O UFC visa contemplar um público apaixonado
A expectativa é que milhares de pessoas viajem até o arquipélago para acompanhar o evento. Mas Dana White também aposta na força da torcida local. O Havaí tem cerca de 1,45 milhão de habitantes e uma relação histórica com os esportes de combate.
Segundo o presidente, o Havaí está entre os principais mercados da organização desde os primeiros dias. Ainda assim, o UFC nunca realizou um evento oficialmente no arquipélago. A ausência chama ainda mais atenção quando se considera a quantidade de talentos produzidos na região.
B.J. Penn é o maior exemplo. O havaiano foi campeão do UFC em duas categorias diferentes, peso-leve e peso-meio-médio, e posteriormente entrou para o Hall da Fama. Sua trajetória ajudou a aproximar uma geração de fãs do MMA.
Max Holloway também ocupa um espaço especial nessa história. Ex-campeão linear do peso-pena, ele se tornou um dos nomes mais importantes da divisão e conquistou o cinturão BMF. Além dos resultados, Holloway construiu uma forte identificação com o público de sua terra natal.
No MMA feminino, Ilima-Lei Macfarlane representa outra parte dessa história. A havaiana se tornou uma referência entre as pioneiras do esporte e ajudou a ampliar a presença das mulheres no cenário profissional.
Por isso, realizar um evento no Havaí seria mais do que explorar um novo mercado. Seria uma maneira de reconhecer uma torcida que acompanha o esporte há décadas e que, apesar de produzir atletas importantes, ainda não teve a oportunidade de receber o maior palco do MMA em casa.
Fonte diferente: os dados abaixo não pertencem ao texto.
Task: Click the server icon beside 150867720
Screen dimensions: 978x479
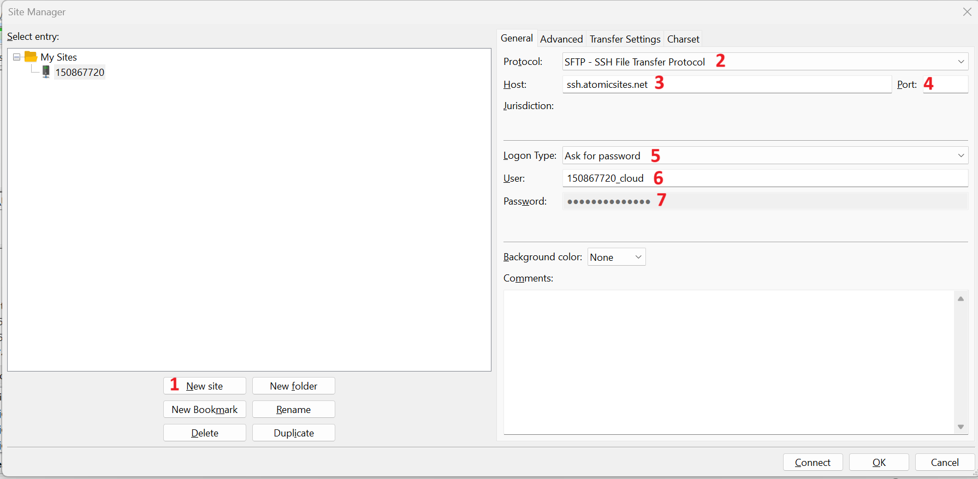Action: 46,72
UFC vive auge e expansão global
O projeto também acontece em um momento de forte expansão internacional. O UFC vem levando seus eventos para diferentes partes do mundo, ampliando sua presença em mercados tradicionais e buscando novos públicos. A estratégia passa por países da Europa, Ásia, Oriente Médio e Oceania.
Essa expansão tem uma lógica comercial evidente. Levar o octógono a diferentes regiões aumenta a exposição da marca, aproxima atletas de seus públicos locais e cria novas oportunidades de audiência e negócios. Porém, existe outro lado importante: valorizar as comunidades que já acompanham a organização.
É justamente nesse ponto que o Havaí se encaixa. O arquipélago não precisa ser apresentado ao MMA. O esporte já possui raízes profundas na região, além de ídolos reconhecidos mundialmente. O desafio sempre esteve mais relacionado à infraestrutura do que à falta de interesse.
A nova arena pode solucionar esse problema. Com capacidade para aproximadamente 31 mil pessoas, o espaço permitirá que a organização monte uma operação compatível com um grande evento e, ao mesmo tempo, transforme a experiência em uma atração para turistas e moradores.
O UFC Havaí também pode ter um efeito simbólico. Em meio à busca constante por novos mercados, voltar os olhos para uma região que ajudou a formar grandes lutadores mostra que expansão global não precisa significar esquecer as raízes.
Ainda não há data oficial, card definido ou confirmação definitiva do evento. Mas a construção da arena muda o cenário. Pela primeira vez, existe uma perspectiva concreta para superar o principal obstáculo que impediu a realização de um grande evento no arquipélago.
Se o planejamento avançar como esperado, o Havaí poderá receber não apenas uma edição do UFC, mas uma celebração de sua própria história no MMA. Para a organização, será uma nova vitrine internacional. Para o fã raiz, poderá ser a chance de ver o esporte que ajudou a formar alguns de seus maiores ídolos finalmente chegar em casa.